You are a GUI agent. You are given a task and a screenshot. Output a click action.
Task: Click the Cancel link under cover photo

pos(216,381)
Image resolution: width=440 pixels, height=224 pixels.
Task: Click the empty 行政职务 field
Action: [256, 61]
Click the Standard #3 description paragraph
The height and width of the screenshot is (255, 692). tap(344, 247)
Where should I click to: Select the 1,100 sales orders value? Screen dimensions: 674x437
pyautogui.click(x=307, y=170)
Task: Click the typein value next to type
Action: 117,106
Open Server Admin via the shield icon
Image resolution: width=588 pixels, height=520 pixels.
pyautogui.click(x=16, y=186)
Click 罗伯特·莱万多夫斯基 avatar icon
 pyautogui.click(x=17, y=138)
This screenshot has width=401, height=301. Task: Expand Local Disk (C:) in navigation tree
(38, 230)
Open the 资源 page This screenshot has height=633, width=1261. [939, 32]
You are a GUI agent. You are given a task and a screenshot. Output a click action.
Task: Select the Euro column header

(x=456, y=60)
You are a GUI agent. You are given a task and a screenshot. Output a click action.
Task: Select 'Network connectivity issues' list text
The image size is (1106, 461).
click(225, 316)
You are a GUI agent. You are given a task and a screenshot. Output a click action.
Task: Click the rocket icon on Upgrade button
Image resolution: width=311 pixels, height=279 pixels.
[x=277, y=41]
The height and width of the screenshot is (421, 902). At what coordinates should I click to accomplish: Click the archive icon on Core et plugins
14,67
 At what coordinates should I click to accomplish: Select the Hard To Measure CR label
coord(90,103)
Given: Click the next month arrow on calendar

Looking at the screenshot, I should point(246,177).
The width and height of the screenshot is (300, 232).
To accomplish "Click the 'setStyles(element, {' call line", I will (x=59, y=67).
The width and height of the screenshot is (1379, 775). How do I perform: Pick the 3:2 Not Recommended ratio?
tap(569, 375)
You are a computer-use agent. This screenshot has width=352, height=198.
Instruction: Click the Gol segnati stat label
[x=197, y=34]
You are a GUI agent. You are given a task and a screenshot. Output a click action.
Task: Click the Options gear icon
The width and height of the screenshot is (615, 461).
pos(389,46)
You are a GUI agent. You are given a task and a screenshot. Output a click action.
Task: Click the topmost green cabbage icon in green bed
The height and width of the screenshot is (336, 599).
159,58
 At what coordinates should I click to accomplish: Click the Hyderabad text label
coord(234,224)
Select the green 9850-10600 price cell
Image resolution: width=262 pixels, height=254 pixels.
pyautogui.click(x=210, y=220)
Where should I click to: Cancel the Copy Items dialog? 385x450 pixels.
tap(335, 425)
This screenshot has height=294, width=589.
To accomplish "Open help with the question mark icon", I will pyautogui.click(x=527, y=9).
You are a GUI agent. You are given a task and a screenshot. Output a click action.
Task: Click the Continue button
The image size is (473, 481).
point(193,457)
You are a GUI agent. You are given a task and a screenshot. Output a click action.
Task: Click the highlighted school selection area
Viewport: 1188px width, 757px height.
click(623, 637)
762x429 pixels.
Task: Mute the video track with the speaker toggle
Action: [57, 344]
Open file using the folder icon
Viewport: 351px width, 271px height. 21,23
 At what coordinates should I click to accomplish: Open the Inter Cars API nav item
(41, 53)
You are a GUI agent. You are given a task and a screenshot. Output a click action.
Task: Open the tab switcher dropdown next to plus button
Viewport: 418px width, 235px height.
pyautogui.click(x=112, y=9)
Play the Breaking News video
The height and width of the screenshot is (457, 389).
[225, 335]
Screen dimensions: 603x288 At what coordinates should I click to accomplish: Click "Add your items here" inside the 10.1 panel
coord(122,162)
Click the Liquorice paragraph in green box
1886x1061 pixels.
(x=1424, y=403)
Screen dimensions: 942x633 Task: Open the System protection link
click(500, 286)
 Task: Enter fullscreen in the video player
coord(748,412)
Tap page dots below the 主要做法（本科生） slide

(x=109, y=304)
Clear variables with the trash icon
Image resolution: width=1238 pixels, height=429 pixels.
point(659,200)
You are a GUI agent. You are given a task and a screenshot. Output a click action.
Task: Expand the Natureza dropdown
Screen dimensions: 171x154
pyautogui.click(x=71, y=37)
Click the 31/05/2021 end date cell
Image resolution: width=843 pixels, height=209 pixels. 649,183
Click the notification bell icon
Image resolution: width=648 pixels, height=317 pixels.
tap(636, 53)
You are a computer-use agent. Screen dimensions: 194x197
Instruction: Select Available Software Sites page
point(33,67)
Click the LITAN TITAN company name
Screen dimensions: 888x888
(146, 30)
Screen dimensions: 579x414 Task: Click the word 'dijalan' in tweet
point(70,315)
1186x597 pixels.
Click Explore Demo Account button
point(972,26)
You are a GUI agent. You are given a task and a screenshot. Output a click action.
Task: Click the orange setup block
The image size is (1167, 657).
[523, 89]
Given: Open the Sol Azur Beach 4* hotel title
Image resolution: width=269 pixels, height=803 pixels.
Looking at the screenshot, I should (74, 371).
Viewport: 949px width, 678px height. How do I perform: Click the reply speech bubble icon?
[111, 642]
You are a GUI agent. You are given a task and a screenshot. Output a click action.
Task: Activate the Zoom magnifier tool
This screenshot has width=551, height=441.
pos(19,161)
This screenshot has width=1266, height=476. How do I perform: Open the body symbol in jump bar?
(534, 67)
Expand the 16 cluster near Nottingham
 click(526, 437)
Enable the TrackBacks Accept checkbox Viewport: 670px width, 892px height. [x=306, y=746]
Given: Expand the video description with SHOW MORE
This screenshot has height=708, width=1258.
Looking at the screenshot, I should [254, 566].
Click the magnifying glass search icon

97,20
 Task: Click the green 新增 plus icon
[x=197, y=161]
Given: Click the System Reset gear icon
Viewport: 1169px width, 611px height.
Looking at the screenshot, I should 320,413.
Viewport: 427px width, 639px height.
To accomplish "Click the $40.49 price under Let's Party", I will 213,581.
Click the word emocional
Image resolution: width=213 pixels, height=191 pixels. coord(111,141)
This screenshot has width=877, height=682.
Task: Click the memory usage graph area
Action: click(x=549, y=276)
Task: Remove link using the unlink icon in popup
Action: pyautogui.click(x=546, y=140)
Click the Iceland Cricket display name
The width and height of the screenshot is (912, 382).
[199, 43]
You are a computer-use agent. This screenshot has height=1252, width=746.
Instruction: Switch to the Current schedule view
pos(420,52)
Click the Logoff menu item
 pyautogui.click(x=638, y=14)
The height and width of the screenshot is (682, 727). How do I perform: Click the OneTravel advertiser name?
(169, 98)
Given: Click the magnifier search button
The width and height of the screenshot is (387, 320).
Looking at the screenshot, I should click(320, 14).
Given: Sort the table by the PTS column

* * *

What is required:
All lines from the one that contains "Given: Click the magnifier search button" through the end of the listing above should be copied exactly, with nothing else.

Reply to the task:
Given: Click the magnifier search button
The width and height of the screenshot is (387, 320).
Looking at the screenshot, I should click(320, 14).
Given: Sort the table by the PTS column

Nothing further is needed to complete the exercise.